▶ **Short task**
Swap every occurrence of "GUI agent" in the records below for "interface agent", and reproduce everything else unchanged.

▶ **Items**
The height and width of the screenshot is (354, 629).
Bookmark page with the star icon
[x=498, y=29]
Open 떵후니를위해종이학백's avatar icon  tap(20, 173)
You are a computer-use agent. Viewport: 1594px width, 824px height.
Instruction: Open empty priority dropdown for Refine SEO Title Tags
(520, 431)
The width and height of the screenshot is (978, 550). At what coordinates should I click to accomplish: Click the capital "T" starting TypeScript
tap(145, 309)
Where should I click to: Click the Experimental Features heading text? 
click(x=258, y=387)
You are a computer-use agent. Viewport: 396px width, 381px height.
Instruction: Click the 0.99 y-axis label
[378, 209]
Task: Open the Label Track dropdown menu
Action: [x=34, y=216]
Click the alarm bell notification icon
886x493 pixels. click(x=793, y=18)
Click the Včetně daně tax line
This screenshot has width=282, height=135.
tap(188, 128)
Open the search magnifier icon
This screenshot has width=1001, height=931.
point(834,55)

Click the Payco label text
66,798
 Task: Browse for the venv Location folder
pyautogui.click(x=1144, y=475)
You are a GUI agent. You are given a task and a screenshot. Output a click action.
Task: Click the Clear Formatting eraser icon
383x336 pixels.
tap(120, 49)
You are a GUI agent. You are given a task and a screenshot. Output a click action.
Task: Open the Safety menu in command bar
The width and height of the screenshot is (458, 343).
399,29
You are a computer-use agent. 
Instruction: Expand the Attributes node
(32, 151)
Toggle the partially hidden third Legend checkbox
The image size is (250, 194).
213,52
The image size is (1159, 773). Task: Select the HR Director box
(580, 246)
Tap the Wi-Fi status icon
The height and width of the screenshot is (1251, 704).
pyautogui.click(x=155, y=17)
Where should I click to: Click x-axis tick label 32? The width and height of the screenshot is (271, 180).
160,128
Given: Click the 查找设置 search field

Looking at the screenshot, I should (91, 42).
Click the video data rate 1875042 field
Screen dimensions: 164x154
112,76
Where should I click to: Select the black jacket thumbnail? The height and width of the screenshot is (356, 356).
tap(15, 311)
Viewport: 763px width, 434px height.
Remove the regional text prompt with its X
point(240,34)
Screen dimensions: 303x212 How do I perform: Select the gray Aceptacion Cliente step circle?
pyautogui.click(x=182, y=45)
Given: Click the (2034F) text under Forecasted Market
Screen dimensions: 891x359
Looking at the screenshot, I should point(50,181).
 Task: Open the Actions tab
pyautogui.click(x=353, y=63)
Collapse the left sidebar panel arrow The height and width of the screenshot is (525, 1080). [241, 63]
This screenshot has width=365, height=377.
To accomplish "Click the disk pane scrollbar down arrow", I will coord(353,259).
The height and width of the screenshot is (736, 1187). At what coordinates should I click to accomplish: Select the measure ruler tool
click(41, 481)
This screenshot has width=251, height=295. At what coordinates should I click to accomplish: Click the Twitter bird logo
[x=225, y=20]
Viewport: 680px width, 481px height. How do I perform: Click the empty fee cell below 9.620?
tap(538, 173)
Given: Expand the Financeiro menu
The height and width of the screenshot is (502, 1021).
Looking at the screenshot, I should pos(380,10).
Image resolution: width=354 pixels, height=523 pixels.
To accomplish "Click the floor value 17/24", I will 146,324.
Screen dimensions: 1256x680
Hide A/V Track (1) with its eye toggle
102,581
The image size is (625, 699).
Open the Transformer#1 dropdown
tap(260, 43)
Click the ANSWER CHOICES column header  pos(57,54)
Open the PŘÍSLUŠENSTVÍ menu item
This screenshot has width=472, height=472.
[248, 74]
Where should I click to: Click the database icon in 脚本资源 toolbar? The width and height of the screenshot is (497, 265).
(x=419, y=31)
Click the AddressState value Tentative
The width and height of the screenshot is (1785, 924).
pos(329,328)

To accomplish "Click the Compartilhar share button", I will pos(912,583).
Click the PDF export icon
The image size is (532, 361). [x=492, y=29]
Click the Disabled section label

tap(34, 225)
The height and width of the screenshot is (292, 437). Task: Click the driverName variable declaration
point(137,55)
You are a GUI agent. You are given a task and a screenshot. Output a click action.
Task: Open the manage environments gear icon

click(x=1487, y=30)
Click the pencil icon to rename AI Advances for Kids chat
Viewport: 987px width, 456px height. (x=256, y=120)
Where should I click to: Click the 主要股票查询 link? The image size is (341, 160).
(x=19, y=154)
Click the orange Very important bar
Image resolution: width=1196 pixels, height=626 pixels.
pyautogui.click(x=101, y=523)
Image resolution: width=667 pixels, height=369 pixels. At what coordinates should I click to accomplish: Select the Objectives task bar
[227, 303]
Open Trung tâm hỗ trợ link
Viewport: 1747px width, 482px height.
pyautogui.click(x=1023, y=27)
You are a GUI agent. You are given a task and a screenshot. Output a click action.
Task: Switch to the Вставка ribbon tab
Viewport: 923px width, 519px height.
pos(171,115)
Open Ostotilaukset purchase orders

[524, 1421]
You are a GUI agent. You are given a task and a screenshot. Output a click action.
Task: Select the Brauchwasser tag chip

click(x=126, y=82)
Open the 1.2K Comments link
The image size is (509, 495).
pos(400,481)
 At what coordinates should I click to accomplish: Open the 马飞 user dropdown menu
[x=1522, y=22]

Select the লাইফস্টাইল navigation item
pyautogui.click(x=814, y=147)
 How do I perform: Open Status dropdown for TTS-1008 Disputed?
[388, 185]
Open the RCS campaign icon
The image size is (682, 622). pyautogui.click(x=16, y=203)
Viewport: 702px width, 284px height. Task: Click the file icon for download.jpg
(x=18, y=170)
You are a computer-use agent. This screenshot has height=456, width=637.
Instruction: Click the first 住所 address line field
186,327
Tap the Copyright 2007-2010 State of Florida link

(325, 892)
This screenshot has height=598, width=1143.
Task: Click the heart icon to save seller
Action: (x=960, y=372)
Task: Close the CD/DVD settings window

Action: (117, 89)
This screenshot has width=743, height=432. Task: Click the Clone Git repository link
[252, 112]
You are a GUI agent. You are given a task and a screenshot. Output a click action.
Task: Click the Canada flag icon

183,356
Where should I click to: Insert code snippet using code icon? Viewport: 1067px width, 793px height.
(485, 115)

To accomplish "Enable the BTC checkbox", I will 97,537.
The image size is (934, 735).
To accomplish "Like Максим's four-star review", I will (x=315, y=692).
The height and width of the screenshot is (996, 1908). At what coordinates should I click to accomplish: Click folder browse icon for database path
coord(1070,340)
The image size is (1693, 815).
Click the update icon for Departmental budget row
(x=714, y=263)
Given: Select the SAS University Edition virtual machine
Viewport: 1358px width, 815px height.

▶ **Result of the task**
The height and width of the screenshot is (354, 629).
Bookmark page with the star icon
[x=498, y=29]
Open 떵후니를위해종이학백's avatar icon  tap(20, 173)
You are a computer-use agent. Viewport: 1594px width, 824px height.
Instruction: Open empty priority dropdown for Refine SEO Title Tags
(520, 431)
The width and height of the screenshot is (978, 550). At what coordinates should I click to accomplish: Click the capital "T" starting TypeScript
tap(145, 309)
Where should I click to: Click the Experimental Features heading text? 
click(x=258, y=387)
You are a computer-use agent. Viewport: 396px width, 381px height.
Instruction: Click the 0.99 y-axis label
[378, 209]
Task: Open the Label Track dropdown menu
Action: [x=34, y=216]
Click the alarm bell notification icon
886x493 pixels. click(x=793, y=18)
Click the Včetně daně tax line
This screenshot has width=282, height=135.
tap(188, 128)
Open the search magnifier icon
This screenshot has width=1001, height=931.
point(834,55)

Click the Payco label text
66,798
 Task: Browse for the venv Location folder
pyautogui.click(x=1144, y=475)
You are a interface agent. You are given a task and a screenshot. Output a click action.
Task: Click the Clear Formatting eraser icon
383x336 pixels.
tap(120, 49)
You are a interface agent. You are given a task and a screenshot. Output a click action.
Task: Open the Safety menu in command bar
The width and height of the screenshot is (458, 343).
399,29
You are a computer-use agent. 
Instruction: Expand the Attributes node
(32, 151)
Toggle the partially hidden third Legend checkbox
The image size is (250, 194).
213,52
The image size is (1159, 773). Task: Select the HR Director box
(580, 246)
Tap the Wi-Fi status icon
The height and width of the screenshot is (1251, 704).
pyautogui.click(x=155, y=17)
Where should I click to: Click x-axis tick label 32? The width and height of the screenshot is (271, 180).
160,128
Given: Click the 查找设置 search field

Looking at the screenshot, I should (91, 42).
Click the video data rate 1875042 field
Screen dimensions: 164x154
112,76
Where should I click to: Select the black jacket thumbnail? The height and width of the screenshot is (356, 356).
tap(15, 311)
Viewport: 763px width, 434px height.
Remove the regional text prompt with its X
point(240,34)
Screen dimensions: 303x212 How do I perform: Select the gray Aceptacion Cliente step circle?
pyautogui.click(x=182, y=45)
Given: Click the (2034F) text under Forecasted Market
Screen dimensions: 891x359
Looking at the screenshot, I should point(50,181).
 Task: Open the Actions tab
pyautogui.click(x=353, y=63)
Collapse the left sidebar panel arrow The height and width of the screenshot is (525, 1080). [241, 63]
This screenshot has width=365, height=377.
To accomplish "Click the disk pane scrollbar down arrow", I will coord(353,259).
The height and width of the screenshot is (736, 1187). At what coordinates should I click to accomplish: Select the measure ruler tool
click(41, 481)
This screenshot has width=251, height=295. At what coordinates should I click to accomplish: Click the Twitter bird logo
[x=225, y=20]
Viewport: 680px width, 481px height. How do I perform: Click the empty fee cell below 9.620?
tap(538, 173)
Given: Expand the Financeiro menu
The height and width of the screenshot is (502, 1021).
Looking at the screenshot, I should pos(380,10).
Image resolution: width=354 pixels, height=523 pixels.
To accomplish "Click the floor value 17/24", I will 146,324.
Screen dimensions: 1256x680
Hide A/V Track (1) with its eye toggle
102,581
The image size is (625, 699).
Open the Transformer#1 dropdown
tap(260, 43)
Click the ANSWER CHOICES column header  pos(57,54)
Open the PŘÍSLUŠENSTVÍ menu item
This screenshot has width=472, height=472.
[248, 74]
Where should I click to: Click the database icon in 脚本资源 toolbar? The width and height of the screenshot is (497, 265).
(x=419, y=31)
Click the AddressState value Tentative
The width and height of the screenshot is (1785, 924).
pos(329,328)

To accomplish "Click the Compartilhar share button", I will pos(912,583).
Click the PDF export icon
The image size is (532, 361). [x=492, y=29]
Click the Disabled section label

tap(34, 225)
The height and width of the screenshot is (292, 437). Task: Click the driverName variable declaration
point(137,55)
You are a interface agent. You are given a task and a screenshot. Output a click action.
Task: Open the manage environments gear icon

click(x=1487, y=30)
Click the pencil icon to rename AI Advances for Kids chat
Viewport: 987px width, 456px height. (x=256, y=120)
Where should I click to: Click the 主要股票查询 link? The image size is (341, 160).
(x=19, y=154)
Click the orange Very important bar
Image resolution: width=1196 pixels, height=626 pixels.
pyautogui.click(x=101, y=523)
Image resolution: width=667 pixels, height=369 pixels. At what coordinates should I click to accomplish: Select the Objectives task bar
[227, 303]
Open Trung tâm hỗ trợ link
Viewport: 1747px width, 482px height.
pyautogui.click(x=1023, y=27)
You are a interface agent. You are given a task and a screenshot. Output a click action.
Task: Switch to the Вставка ribbon tab
Viewport: 923px width, 519px height.
pos(171,115)
Open Ostotilaukset purchase orders

[524, 1421]
You are a interface agent. You are given a task and a screenshot. Output a click action.
Task: Select the Brauchwasser tag chip

click(x=126, y=82)
Open the 1.2K Comments link
The image size is (509, 495).
pos(400,481)
 At what coordinates should I click to accomplish: Open the 马飞 user dropdown menu
[x=1522, y=22]

Select the লাইফস্টাইল navigation item
pyautogui.click(x=814, y=147)
 How do I perform: Open Status dropdown for TTS-1008 Disputed?
[388, 185]
Open the RCS campaign icon
The image size is (682, 622). pyautogui.click(x=16, y=203)
Viewport: 702px width, 284px height. Task: Click the file icon for download.jpg
(x=18, y=170)
You are a computer-use agent. This screenshot has height=456, width=637.
Instruction: Click the first 住所 address line field
186,327
Tap the Copyright 2007-2010 State of Florida link

(325, 892)
This screenshot has height=598, width=1143.
Task: Click the heart icon to save seller
Action: (x=960, y=372)
Task: Close the CD/DVD settings window

Action: (117, 89)
This screenshot has width=743, height=432. Task: Click the Clone Git repository link
[252, 112]
You are a interface agent. You are given a task and a screenshot. Output a click action.
Task: Click the Canada flag icon

183,356
Where should I click to: Insert code snippet using code icon? Viewport: 1067px width, 793px height.
(485, 115)

To accomplish "Enable the BTC checkbox", I will 97,537.
The image size is (934, 735).
To accomplish "Like Максим's four-star review", I will (x=315, y=692).
The height and width of the screenshot is (996, 1908). At what coordinates should I click to accomplish: Click folder browse icon for database path
coord(1070,340)
The image size is (1693, 815).
Click the update icon for Departmental budget row
(x=714, y=263)
Given: Select the SAS University Edition virtual machine
Viewport: 1358px width, 815px height.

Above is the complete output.